May 28

College Athletes To Be Paid Directly By Schools

Athletes, Finance, NIL

In a major shakeup for American sports, many college athletes will now be paid directly by universities. The change comes after three antitrust lawsuits hit the NCAA and "power five" conferences, which agreed to a settlement that includes more than $2.8 billion in damages and new rules for athlete compensation. 

Even just 10 to 15 years ago the idea of college athletes being paid to play their sports seemed far-fetched. But now, thanks to the settlement, former, current, and future athletes can all look forward to being paid for usage of their name, image, and likeness (NIL) in televised broadcasts.

Where The Settlement Goes From Here

 Current and former college athletes brought three antitrust lawsuits against the NCAA and a collection of conferences representing dozens of the most powerful college athletics programs in the country. The three lawsuits are House vs. NCAAHubbard vs NCAA, and Carter vs NCAA

The settlement is still proposed and all settlement terms ultimately have to be approved by the judge presiding over the case. Lawyers will work through the details over the next two-ish month before Judge Claudia Wilken ultimately reviews and approves the terms. 

From there, current student athletes will be allowed to review and opt out of these terms, if they wish to pursue independent legal recourse. All in all, the process should take anywhere from six to eight months. But most of the major hurdles — like albeit begrudging approval from the NCAA board and all the boards of the power five conferences — have been cleared. 

How Current And Former College Athletes Will Be Affected

For starters, there's the issue of paying former college athletes who are covered under this settlement. The $2.8 billion in damages set aside for these players will come from both the NCAA, which will cover a little over 40 percent of those costs, and the other conferences, which will cover the rest. The vast majority of the money is expected to go to former college athletes who participated in football and men's basketball, since these sports were largely the ones covered under television contracts. 

These damages will be paid out over 10 years. Had these lawsuits gone to court in January 2025 and the NCAA and schools lost, the defendants would've been responsible for nearly $9 billion in damages paid immediately. 

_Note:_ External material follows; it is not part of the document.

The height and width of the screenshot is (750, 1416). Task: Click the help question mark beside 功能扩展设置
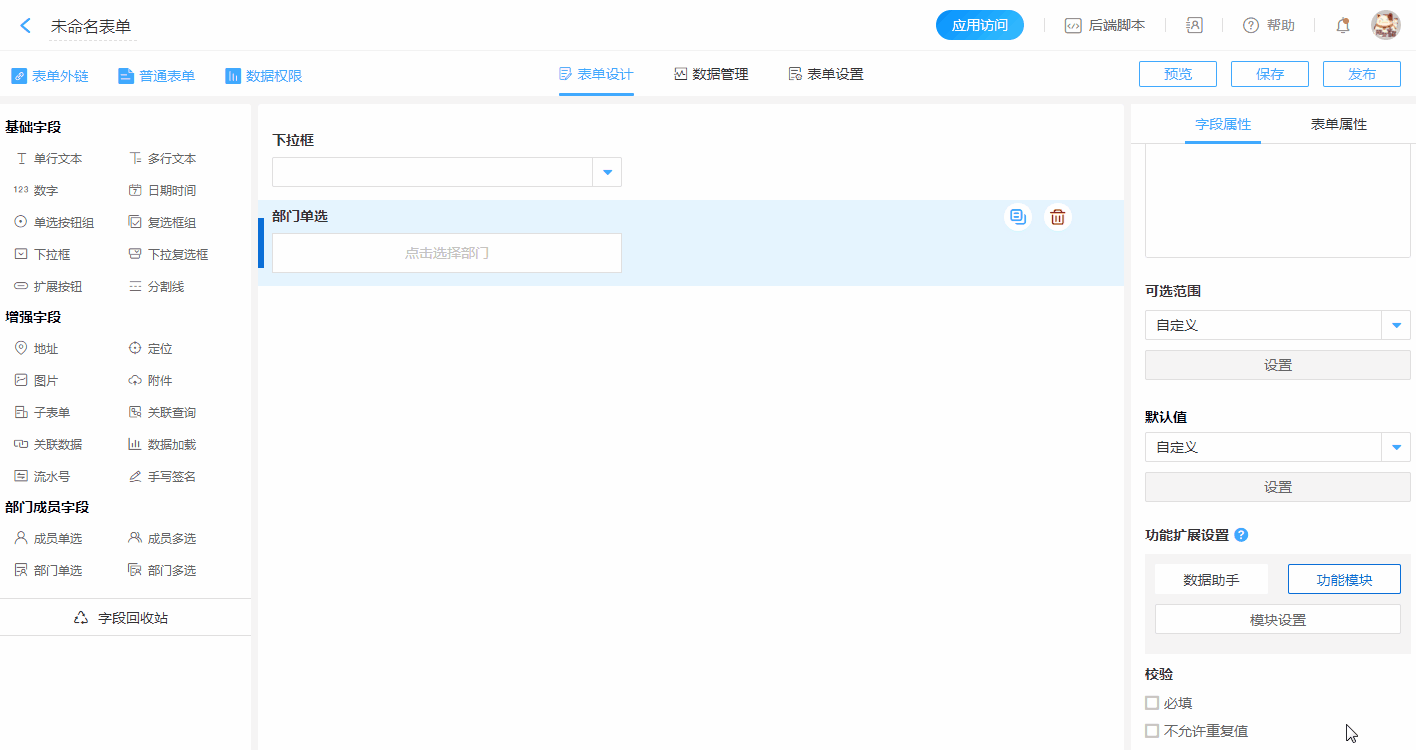[1241, 535]
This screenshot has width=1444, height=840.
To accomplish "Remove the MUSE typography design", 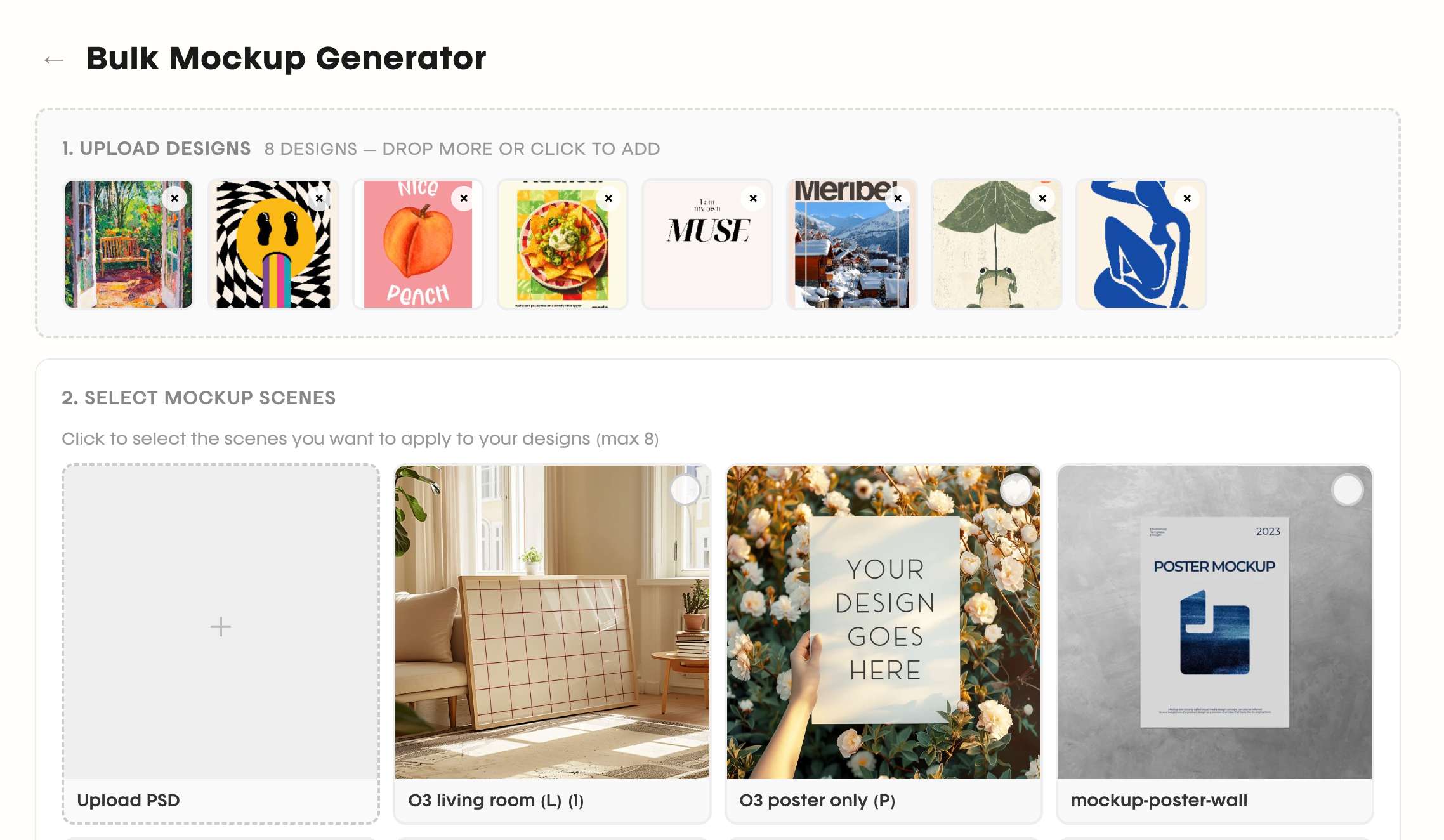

Current and incoming students would be given the option to opt-in to a revenue sharing model, which would see the players earning a share of a capped amount of money every year. The proposed cap is currently $20 million with increases every year and a reset every three years. It's unclear how much that would amount to per player. 

Other details include the potential for increased spending on academic scholarships. 

Could This New Agreement Be Disrupted?

While the settlement seems likely, it doesn't mean everybody is happy about it. For instance, smaller schools will still be on the hook to pay damages to former athletes, even if they didn't participate in nearly as much revenue from contracts. 

Notably, many schools who are not members of the power five conferences — a total of 27 other conferences — will still be on the hook to pay back some of these damages. Of the portion not covered by the NCAA, only 40 percent will come from power five conferences, while 60 percent will come from other conferences that likely saw much less revenue than those schools. 

There's also a fourth lawsuit named Fontenot vs NCAA which was not lumped in with the other three antitrust suits. That case, as well as any college athlete's right to refuse terms of the settlement, leaves the NCAA and conferences open to lingering threats of antitrust litigation.